#### Given problem 1
In the passage on Billy Eckstine, in what year did Eckstine form his own band?

#### Document extract
---+---

B's band changed my life. I decided right then and there that I had to leave St. Louis and live in New York City where all these bad musicians were . . .

. . . I've come close to matching the feeling of that night in 1944 in music, when I first heard Diz and Bird, but I've never quite got there. I've gotten close, but not all the way there. I'm always looking for it, listening and feeling for it, though, trying to always feel it in and through the music I play every day. I still remember when I was just a kid, still wet behind the ears, hanging out with all these great musicians, my idols even until this day. Sucking in everything. Man, it was something.

 

-Miles Davis (The Autobiography of Miles Davis, with Quincy Troupe)

 

Vaughn Monroe and Billy Eckstine (1914-1993) are both best known as vocalists. But like Vaughn Monroe, Billy Eckstine also played the trumpet and valve trombone and was famous for his exacting musicianship. “I was a singer but I always thought of myself as a musician,” Eckstine explained to writer Stanley Dance. Eckstine first gained recognition in the late 30’s and early 40’s as the vocalist with Earl “Fatha” Hines’s band, recording the first of several versions of his blues classic, “Jelly, Jelly.” Eckstine formed his own band in 1944, luring both Dizzy Gillespie and Charlie Parker away from Hines. Before Eckstine’s band broke up in 1947, it featured many of the most influential jazz players of the time, including Miles Davis, Kenny Dorham, Dexter Gordon, Fats Navarro, Oscar Pettiford, Sonny Stitt and Sarah Vaughn. It was one of the first big bands to perform the new, revolutionary style of jazz that later became known as bebop. Many staples of the later Dizzy Gillespie Big Band, including “Cool Breeze,” “Good Bait,” “Oop Bop Sh-Bam,” and “Our Delight,” received their first performances in Billy Eckstine’s ensemble. Unfortunately, the start of the Eckstine Band coincided with the AFM musicians’ strike/recording ban of 1942-1944. So, the band that Miles Davis heard in St. Louis was never recorded. But the legendary Eckstine band will go down in jazz history as one of the most fruitful and significant bands of all time.

---+---

#### Provided data
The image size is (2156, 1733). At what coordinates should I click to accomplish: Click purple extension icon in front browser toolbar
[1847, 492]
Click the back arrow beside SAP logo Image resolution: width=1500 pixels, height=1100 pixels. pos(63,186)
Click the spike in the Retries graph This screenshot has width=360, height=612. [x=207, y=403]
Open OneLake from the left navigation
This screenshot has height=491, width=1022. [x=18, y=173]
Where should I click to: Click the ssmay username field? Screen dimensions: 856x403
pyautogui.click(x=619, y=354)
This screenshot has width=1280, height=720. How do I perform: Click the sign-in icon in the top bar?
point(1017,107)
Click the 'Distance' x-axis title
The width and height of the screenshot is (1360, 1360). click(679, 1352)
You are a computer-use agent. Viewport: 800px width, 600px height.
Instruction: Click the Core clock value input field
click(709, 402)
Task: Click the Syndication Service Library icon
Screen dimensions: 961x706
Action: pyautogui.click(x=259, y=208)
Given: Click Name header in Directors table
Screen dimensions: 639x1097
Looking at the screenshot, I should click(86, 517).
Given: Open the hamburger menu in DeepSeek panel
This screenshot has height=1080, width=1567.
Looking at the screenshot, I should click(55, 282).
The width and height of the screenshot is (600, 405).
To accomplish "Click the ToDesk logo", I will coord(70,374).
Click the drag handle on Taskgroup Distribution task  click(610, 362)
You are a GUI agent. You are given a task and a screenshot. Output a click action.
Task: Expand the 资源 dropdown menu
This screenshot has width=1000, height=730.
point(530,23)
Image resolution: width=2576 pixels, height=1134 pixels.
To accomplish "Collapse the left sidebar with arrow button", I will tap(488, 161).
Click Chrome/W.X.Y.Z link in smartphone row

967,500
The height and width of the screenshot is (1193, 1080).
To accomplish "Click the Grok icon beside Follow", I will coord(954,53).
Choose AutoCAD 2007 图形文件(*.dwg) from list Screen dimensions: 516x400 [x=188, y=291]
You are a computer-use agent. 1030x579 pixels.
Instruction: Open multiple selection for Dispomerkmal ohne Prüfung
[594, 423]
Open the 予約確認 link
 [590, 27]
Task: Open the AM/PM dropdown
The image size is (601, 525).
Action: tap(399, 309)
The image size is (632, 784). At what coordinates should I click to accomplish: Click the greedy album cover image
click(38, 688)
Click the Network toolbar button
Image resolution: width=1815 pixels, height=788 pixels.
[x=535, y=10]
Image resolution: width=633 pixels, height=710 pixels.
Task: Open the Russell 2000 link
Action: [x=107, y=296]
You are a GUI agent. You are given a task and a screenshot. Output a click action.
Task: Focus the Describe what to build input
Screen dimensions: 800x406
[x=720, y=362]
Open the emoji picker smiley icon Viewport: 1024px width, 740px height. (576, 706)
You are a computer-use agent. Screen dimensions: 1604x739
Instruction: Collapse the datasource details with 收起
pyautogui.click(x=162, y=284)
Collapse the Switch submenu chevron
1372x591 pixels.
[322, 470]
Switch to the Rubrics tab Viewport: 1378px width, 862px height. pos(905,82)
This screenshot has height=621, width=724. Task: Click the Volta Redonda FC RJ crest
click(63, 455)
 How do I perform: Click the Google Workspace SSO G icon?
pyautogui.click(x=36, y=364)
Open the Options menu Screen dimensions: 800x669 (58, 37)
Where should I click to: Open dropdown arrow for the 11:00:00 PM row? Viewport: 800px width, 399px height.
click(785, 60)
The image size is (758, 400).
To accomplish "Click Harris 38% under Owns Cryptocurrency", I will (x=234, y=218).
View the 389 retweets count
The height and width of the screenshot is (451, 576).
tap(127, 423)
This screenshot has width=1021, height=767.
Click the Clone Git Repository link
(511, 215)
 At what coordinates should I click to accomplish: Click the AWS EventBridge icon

---+---

#### Given problem 2
From the listing, return the stretch from the line containing "Click the spike" through the line containing "Looking at the screenshot, I should click(86, 517).", unchanged.

#### Finished answer 1
1944

#### Finished answer 2
Click the spike in the Retries graph This screenshot has width=360, height=612. [x=207, y=403]
Open OneLake from the left navigation
This screenshot has height=491, width=1022. [x=18, y=173]
Where should I click to: Click the ssmay username field? Screen dimensions: 856x403
pyautogui.click(x=619, y=354)
This screenshot has width=1280, height=720. How do I perform: Click the sign-in icon in the top bar?
point(1017,107)
Click the 'Distance' x-axis title
The width and height of the screenshot is (1360, 1360). click(679, 1352)
You are a computer-use agent. Viewport: 800px width, 600px height.
Instruction: Click the Core clock value input field
click(709, 402)
Task: Click the Syndication Service Library icon
Screen dimensions: 961x706
Action: pyautogui.click(x=259, y=208)
Given: Click Name header in Directors table
Screen dimensions: 639x1097
Looking at the screenshot, I should click(86, 517).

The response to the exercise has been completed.